| About this exercise |
Of all the lines in the entries below, give again exactly those starting at the line containing "the OpenCart logo" and ending at the line containing "Viewport: 1267px width, 830px height.", both ends included, and no others.

| Given data |
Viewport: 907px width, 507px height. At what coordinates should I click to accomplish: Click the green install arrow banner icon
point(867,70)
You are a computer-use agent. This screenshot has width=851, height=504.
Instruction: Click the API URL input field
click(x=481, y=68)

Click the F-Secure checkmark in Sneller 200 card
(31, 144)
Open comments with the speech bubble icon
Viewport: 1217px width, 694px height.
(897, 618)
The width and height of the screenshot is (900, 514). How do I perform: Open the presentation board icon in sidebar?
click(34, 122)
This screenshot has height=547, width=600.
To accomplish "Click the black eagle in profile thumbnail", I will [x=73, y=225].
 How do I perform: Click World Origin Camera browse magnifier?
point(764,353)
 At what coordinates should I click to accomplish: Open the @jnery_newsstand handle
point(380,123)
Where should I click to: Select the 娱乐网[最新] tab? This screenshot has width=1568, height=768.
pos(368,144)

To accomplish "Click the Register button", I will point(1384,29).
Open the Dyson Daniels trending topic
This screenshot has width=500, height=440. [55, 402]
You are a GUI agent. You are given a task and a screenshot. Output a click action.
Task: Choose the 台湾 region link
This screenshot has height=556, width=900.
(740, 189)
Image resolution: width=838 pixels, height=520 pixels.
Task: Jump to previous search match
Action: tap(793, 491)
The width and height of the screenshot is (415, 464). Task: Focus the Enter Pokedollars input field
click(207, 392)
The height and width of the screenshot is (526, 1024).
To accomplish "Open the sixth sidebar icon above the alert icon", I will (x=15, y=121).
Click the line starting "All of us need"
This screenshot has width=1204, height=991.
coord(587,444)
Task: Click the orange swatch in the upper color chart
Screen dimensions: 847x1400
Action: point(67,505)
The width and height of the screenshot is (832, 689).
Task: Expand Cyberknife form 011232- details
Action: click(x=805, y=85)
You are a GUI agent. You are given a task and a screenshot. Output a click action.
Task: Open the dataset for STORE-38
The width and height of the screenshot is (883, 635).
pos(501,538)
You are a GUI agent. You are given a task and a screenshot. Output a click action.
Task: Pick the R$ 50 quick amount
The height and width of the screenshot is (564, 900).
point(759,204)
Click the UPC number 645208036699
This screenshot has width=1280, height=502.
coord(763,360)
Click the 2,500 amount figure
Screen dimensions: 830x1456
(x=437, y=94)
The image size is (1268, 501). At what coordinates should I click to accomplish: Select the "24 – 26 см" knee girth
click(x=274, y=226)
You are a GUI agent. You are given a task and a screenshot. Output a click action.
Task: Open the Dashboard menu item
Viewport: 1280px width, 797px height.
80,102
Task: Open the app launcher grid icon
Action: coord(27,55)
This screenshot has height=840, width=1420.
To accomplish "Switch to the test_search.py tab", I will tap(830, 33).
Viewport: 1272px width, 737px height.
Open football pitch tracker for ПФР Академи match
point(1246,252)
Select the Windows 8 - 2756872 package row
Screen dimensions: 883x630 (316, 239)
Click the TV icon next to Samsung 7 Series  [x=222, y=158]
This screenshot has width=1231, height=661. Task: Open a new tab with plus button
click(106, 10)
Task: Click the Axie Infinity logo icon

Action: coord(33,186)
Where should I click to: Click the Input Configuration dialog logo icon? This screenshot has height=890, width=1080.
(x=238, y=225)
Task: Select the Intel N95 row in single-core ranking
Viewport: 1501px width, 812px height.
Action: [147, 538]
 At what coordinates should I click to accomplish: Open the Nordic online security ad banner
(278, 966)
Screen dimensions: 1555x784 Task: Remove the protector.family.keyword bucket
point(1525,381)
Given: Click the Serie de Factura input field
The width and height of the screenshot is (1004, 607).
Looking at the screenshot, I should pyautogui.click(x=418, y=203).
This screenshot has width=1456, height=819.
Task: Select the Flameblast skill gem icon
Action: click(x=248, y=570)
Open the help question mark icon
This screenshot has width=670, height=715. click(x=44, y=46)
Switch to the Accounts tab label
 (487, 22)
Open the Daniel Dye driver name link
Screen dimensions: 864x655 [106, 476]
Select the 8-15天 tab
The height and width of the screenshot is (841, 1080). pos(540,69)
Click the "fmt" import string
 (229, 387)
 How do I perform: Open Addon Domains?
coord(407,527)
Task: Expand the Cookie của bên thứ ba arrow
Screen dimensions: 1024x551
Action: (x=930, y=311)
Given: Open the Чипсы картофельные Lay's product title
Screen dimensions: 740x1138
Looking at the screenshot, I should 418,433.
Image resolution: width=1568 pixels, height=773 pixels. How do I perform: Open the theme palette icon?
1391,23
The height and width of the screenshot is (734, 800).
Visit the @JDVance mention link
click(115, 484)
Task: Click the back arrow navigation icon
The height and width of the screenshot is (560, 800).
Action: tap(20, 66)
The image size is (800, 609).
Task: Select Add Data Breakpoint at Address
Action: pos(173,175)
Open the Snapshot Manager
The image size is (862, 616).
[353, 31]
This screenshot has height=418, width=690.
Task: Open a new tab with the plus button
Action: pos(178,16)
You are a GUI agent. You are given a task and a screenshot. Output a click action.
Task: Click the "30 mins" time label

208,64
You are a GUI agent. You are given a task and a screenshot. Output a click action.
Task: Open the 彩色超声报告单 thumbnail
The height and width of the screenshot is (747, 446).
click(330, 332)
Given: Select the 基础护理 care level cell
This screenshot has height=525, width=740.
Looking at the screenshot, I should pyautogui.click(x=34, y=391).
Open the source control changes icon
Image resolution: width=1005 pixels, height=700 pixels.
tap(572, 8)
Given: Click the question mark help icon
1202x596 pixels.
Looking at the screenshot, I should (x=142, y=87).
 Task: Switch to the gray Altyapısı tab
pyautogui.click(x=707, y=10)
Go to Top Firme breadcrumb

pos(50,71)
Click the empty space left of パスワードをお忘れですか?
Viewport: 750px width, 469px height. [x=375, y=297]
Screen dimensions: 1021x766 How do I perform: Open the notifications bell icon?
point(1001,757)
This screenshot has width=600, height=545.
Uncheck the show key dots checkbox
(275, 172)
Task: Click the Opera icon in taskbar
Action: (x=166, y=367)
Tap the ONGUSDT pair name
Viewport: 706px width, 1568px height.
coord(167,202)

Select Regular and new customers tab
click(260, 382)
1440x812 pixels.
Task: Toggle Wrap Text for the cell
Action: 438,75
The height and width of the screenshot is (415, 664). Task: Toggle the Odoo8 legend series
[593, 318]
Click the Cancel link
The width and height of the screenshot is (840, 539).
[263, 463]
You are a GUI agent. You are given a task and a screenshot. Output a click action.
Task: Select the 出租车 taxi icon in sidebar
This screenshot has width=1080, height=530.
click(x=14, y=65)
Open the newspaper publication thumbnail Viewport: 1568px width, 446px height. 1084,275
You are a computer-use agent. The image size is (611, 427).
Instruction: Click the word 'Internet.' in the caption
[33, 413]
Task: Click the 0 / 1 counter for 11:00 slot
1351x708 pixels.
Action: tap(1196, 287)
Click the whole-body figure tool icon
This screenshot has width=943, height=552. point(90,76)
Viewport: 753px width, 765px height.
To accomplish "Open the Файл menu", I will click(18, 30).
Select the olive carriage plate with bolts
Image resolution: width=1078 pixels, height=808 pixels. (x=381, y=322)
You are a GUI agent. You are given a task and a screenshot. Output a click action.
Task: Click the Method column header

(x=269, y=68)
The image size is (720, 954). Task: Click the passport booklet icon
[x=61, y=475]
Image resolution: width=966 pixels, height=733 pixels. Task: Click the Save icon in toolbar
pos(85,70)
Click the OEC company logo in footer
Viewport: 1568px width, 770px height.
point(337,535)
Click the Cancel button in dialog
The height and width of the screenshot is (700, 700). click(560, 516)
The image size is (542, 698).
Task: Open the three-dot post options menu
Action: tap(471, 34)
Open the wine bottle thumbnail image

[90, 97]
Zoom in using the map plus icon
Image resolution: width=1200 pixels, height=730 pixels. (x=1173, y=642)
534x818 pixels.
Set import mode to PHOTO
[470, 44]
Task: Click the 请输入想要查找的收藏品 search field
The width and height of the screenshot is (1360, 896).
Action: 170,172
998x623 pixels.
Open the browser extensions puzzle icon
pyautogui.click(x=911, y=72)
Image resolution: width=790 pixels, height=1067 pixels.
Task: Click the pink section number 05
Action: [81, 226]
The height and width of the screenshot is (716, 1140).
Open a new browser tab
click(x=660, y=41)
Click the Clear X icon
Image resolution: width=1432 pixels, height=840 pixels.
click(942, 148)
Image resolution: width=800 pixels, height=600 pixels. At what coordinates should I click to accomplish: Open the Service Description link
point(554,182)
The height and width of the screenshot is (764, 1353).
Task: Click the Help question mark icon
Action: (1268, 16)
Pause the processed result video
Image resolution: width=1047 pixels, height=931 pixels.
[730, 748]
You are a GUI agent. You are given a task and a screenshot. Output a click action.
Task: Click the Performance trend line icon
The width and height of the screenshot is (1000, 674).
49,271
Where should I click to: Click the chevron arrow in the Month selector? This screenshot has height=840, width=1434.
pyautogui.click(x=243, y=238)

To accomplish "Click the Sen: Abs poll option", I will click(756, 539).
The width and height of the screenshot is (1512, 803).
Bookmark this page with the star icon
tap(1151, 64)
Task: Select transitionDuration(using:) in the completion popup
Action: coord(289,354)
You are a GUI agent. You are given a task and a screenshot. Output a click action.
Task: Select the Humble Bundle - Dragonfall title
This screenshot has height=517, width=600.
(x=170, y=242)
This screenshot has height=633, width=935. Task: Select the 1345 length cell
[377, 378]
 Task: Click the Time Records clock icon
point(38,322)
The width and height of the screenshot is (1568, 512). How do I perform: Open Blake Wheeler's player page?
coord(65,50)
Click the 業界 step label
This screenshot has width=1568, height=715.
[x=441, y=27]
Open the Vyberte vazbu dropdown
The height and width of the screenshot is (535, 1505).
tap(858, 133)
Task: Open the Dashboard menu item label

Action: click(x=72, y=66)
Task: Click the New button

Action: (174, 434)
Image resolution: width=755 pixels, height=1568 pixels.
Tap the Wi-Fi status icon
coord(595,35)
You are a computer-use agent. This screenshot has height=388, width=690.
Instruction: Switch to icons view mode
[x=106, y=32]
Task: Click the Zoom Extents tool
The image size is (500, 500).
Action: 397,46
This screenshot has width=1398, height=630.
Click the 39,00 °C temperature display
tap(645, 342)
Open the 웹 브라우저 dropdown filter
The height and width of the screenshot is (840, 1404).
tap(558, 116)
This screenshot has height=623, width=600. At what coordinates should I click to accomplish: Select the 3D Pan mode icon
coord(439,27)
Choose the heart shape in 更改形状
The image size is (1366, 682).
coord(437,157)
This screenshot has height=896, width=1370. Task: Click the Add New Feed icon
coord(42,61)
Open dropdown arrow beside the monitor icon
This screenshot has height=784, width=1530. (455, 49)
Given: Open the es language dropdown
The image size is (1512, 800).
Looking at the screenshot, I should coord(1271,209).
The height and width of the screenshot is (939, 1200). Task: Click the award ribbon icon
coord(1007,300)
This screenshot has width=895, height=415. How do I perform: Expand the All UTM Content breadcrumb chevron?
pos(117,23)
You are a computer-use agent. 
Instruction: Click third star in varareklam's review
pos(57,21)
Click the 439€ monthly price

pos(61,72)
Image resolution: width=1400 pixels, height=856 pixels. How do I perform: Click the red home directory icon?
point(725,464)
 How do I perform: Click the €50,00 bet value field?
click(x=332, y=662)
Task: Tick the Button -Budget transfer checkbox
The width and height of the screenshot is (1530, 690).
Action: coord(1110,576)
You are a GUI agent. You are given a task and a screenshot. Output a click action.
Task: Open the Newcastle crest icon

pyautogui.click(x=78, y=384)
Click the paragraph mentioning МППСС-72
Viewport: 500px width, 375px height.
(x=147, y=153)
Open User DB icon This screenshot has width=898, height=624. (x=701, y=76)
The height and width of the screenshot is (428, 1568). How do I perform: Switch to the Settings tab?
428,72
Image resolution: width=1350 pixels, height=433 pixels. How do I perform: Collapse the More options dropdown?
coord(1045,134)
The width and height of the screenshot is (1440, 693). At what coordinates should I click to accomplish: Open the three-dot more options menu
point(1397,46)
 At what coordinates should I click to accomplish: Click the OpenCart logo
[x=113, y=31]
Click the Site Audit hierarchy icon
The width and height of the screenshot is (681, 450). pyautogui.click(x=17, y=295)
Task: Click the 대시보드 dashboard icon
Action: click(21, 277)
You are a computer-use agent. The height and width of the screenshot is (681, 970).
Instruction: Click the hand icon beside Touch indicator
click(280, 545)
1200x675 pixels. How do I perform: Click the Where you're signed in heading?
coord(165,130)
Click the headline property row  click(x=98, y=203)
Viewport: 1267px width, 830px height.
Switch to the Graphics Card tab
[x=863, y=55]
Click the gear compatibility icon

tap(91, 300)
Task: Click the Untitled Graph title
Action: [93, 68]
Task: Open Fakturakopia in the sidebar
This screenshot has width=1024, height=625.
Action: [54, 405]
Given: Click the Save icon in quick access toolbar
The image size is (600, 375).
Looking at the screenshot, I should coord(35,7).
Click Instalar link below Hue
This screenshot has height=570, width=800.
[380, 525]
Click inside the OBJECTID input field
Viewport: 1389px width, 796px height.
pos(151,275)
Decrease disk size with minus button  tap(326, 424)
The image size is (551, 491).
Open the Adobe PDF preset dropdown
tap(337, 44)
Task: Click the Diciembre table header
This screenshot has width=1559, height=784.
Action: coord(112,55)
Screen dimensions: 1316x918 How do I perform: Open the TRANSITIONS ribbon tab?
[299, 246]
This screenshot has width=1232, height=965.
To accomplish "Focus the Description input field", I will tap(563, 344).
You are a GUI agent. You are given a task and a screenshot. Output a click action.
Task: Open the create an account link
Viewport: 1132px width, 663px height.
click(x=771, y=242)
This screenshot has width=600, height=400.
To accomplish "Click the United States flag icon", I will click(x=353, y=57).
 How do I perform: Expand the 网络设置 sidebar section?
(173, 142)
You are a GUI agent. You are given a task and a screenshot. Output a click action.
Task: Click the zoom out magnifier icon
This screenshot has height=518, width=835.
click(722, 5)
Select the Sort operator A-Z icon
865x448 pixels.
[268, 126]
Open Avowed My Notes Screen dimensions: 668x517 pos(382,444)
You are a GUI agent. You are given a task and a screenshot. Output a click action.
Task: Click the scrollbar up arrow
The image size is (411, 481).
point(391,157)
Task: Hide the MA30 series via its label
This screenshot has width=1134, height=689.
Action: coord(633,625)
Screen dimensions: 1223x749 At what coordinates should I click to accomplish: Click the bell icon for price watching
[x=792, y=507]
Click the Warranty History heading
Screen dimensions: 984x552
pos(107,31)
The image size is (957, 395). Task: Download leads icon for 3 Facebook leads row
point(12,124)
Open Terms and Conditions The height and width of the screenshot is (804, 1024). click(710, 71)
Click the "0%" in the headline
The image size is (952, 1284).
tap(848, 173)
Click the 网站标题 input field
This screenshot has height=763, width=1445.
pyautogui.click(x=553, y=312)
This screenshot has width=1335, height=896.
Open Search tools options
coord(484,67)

| Answer to this exercise |
 At what coordinates should I click to accomplish: Click the OpenCart logo
[x=113, y=31]
Click the Site Audit hierarchy icon
The width and height of the screenshot is (681, 450). pyautogui.click(x=17, y=295)
Task: Click the 대시보드 dashboard icon
Action: click(21, 277)
You are a computer-use agent. The height and width of the screenshot is (681, 970).
Instruction: Click the hand icon beside Touch indicator
click(280, 545)
1200x675 pixels. How do I perform: Click the Where you're signed in heading?
coord(165,130)
Click the headline property row  click(x=98, y=203)
Viewport: 1267px width, 830px height.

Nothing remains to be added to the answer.